Academic Articles Health Insurance Labor Economics

Employment and Adverse Selection

According to the Kaiser Family Foundation, 160 million Americans receive their health insurance from their employers.  That figure represents three out of five non-elderly individuals.  Many experts argue that using employer provided health insurance eliminates the problem of adverse selection by forming an insurance pool around a non-medical issue (employment).  Jayanta Bahattacharya and William Vogt are not sure this is the case.  In their 2006 NBER working paper, the authors aim to test whether or not healthy individuals are more likely to receive employer provided insurance at their jobs. 


The model Bhattacharya and Vogt set up is a two period model.  In the first period i) employer set wage and benefit levels, ii) workers are informed if they are health or sick, iii) workers choose their employer and then iv) a health shock occurs and the employee consumes the needed medical care.   In the second period: i) the workers see a new health state, ii) there is an involuntary turnover rate ‘T‘ where these workers must seek new employment, iii) workers in the ‘(1-T)‘ group can elect to switch employers, and iv) a second health shock occurs and the employee consumes the needed medical care.

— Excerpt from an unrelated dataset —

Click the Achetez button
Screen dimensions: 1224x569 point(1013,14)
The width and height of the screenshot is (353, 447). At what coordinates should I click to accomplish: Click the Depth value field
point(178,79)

The individual’s utility function is:

  • u(Y-m)+v[H+f(m,e)]

Y‘ is one’s income and ‘m‘ is out of pocket medical expenses.  The separable v function is utility gained from health capital.  ‘H‘ is the initial health capital level and f is an increased or decreased level of health depending on health spending ‘m‘ and a random shock ‘e‘.  The shock variable is distributed according to the cdf ‘F‘ which depends on whether the individual is sick or healthy. F_sick first order stochastically dominates F_well.  Because of this assumption, we can prove (mathematically) the following three statements:

  • The cost of care for the sick is higher than the cost of care for the well
  • The Utility of the insured who are sick is lower than the utility of the insured who are well.
  • The Utility of the uninsured who are sick is lower than the utility of the uninsured who are well.

There are four possible indirect utility functions in the first period. 

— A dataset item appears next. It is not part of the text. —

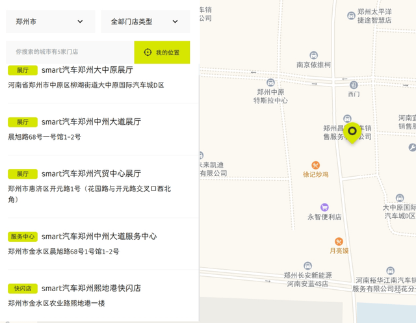
Task: Click the 西门 gate marker icon
Action: (x=354, y=84)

  • U_SU: E_{F_s} [U(Y-m,H+f(m,e))]
  • U_SI: E_{F_s} [U(Y,H+f(m,e))]
  • U_WU: E_{F_w} [U(Y-m,H+f(m,e))]
  • U_WI: E_{F_w} [U(Y,H+f(m,e))]

In the second period, however, the author assumes that there is a switching cost of ‘c‘ utils if the employee decides to change jobs.  This can be justified as a psychic cost to the worker or the loss of job-specific human capital.  The author assumes U_WU(W-p)-c<U_WU(W) meaning that one will reduce overall utility if the person leaves a job and purchases private health insurance rather than staying at a job and using the employer provided insurance. 

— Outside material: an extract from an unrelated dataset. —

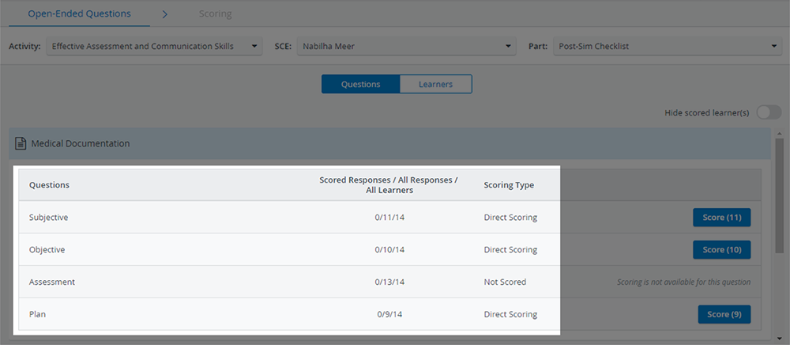Click Score (9) for Plan

click(724, 314)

The authors seek a symmetric subgame perfect Nash equilibrium where 1) both sick and well workers choose an employer offerreing insurance in period one and 2) neither sick nor well workers voluntarily turn over to change insurance status in period two.  Working out the mathematics we find the following conclusions:

  1. Among people who do not receive employer provided insurance, the sick benefit the most from purchasing individual insurance: U_SI(W-p)-U_SU(W) > U_WI(W-p)-U_WU(W).  Thus the only people left uninsured will be the healthy ones.
  2. A pooling equilibrium is more likely if there are high switching costs ‘c‘. 
  3. A pooling equilibrium is more likely with a low exogenous turnover rate ‘T‘. 
  4. A pooling equilibrium is more likely if the probability that a well person will become sick is high and the probability a sick person will become well is also high.  Algebraically, the author say this means that ‘P_ww‘ is low.

Empirical Tests

The authors use data from the 1995-2005 March CPS as well as the Occupational Information Network and the Census Public Use Microdata Sample.  They aim to test conclusions 2-4 above as well as seeing if there is any evidence of adverse selection.  The data also show that industries with a high level of job specific human capital–which in this case the authors use as a proxy for ‘c‘ –have workers which are more likely to be covered by their employers.  The coefficient on ‘P_ww‘ is not significantly different from zero, but the ‘P_ww‘ variable is likely not measure with accuracy.  A high turnover rate ‘T‘ actually has the opposite effect than the one predicted by the authors.  The measure ‘T‘ however is problematic to measure in the data since turnover empirically is a mix of exogenous and self selected turnover (quits) and thus the authors disregard any results for the variable. 


The model of this paper is elegant and produces sensible conclusions.  While the homogeneity of employers greatly simplifies the model, it makes the mathematical conclusions less robust.  The empirical work gives some suggestive evidence that adverse selection in employer choice of workers may be a problem.  Using such a large data set adds precision to the author’s estimates, but it may be difficult to decompose the countervailing forces within each industry without having more detailed knowledge of each sector.  Still, the combination of theory and empirical work is good; using other data sets to substantiate the authors claims would make their conclusions more robust.

Bhattacharya, Vogt (2006); “Employment and adverse selection in health insurance,” NBER Working Paper No. 12430.